__WHAT THE EXERCISE ASKS__: Across the entries below, how many lines contain the string "computer"? Only the number is wanted.

......

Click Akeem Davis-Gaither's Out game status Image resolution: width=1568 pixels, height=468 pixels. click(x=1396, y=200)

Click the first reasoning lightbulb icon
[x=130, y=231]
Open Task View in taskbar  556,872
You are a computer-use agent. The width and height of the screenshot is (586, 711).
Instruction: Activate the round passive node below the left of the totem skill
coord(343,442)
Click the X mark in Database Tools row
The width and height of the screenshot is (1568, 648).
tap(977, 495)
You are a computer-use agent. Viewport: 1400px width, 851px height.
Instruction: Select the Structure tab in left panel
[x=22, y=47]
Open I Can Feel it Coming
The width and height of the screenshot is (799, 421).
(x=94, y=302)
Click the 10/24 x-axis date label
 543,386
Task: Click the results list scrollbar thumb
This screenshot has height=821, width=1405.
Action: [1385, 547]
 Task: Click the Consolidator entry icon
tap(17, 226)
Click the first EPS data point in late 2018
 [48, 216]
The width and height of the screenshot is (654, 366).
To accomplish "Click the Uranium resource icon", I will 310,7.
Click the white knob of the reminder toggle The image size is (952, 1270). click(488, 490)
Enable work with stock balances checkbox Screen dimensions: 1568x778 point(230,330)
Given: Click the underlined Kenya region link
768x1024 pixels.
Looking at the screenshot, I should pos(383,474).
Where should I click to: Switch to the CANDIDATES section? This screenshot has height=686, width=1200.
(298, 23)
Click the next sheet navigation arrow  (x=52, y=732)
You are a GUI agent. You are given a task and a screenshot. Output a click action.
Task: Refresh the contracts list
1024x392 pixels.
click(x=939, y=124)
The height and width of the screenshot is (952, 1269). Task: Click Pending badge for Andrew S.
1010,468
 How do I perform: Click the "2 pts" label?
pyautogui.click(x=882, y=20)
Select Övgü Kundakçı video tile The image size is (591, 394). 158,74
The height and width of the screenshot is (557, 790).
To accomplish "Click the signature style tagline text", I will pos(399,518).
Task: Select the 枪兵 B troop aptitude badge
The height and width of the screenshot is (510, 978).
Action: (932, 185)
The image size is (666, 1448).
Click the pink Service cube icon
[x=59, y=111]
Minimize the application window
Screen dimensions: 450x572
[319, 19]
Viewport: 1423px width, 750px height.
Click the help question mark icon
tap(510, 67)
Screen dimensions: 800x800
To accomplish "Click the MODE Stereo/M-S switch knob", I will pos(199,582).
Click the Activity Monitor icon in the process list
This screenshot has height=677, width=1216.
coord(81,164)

......

__EXPECTED ANSWER__: 2